Umoove accounts for variances in environment, lighting conditions and user hand shake/movement. The technology is designed to provide a consistent experience, whether you're in a brightly lit area or a darkened basement, and to work fluidly between them by adapting its processing when it detects color and brightness shifts. It uses an active stabilization technique to filter out natural body movements from an unstable camera in order to minimize false-positive motion detection.

Running the Umoove software on a Samsung Galaxy S3 is said to take up only 2% CPU.
Umoove works exclusively with software and there is no hardware add-on necessary. It can be run on any smartphone or tablet computer that has a front-facing camera. Umoove claims that even a low-quality camera on an old device will run their software flawlessly.

==Umoove Experience==
In January 2014 Umoove released its first game onto the app store. The Umoove Experience game lets users control where they are 'flying' in the game through simple gestures and motions with their head. The avatar will basically go toward wherever the user looks. The game was created to showcase the technology for game developers but that did not stop some from criticizing its simplicity. Umoove also announced that they raised another one million dollars and that they are opening offices in Silicon Valley, California.

In February 2014, Umoove announced that their face-tracking software development kit is available for Android developers as well as iOS.

==Reviews==
The Umoove Experience garnered mostly positive reviews from bloggers and mainstream media with some predicting that it could be the future of mobile gaming. Mashable wrote that Umoove's technology could be the emergence of gesture recognition technology in the mobile space, similar to Kinect with console gaming and what Leap Motion has done with desktop computers.

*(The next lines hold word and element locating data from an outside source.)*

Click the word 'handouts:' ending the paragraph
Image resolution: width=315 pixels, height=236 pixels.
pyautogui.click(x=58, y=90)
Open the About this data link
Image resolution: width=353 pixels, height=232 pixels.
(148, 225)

Some, however, remain skeptical. CNET, for example, did not give the game a positive review and called the eye tracking technology 'freaky but cool'. They also noted that pioneering technologies have been known to fall short of expectations, citing Apple Inc’s Siri as an example. The technology blog GigaOM said that the Umoove Experience is ’awesome’ and technology evangelist Robert Scoble has called Umoove "brilliant".

==uHealth==
In January 2015, Umoove released uHealth, a mobile application that uses eye tracking game-like exercise to challenge the user's ability to be attentive, continuously focus, follow commands and avoid distractions. The app is designed in the form of two games, one to improve attention and another that hones focus.
uHealth is a training tool, not a diagnostic. Umoove has stated that they want to use their technology for diagnosing neurological disorders but this will depend on clinical tests and FDA approval. The company cites the direct relationship between eye movements and brain activity as well as various vision-based therapies have been backed by many scientific studies conducted over the past decades. uHealth is the first time this type of therapy is delivered right to the end user through a simple download.

==Collaboration rumors==
In March 2013 there were rumors on the internet that Umoove would be the functioning software embedded into the Samsung Galaxy S4, which was due to launch that month. This rumor was perpetrated by, among others, New York Times, Techcrunch and Yahoo.
Once Samsung launched without the Umoove technology rumors about a potential collaboration with Apple Inc hit the web. It has been said that due to the fact that Apple Inc is losing market share and stock value to Samsung they will be more aggressive and eye tracking is a logical place to make that move.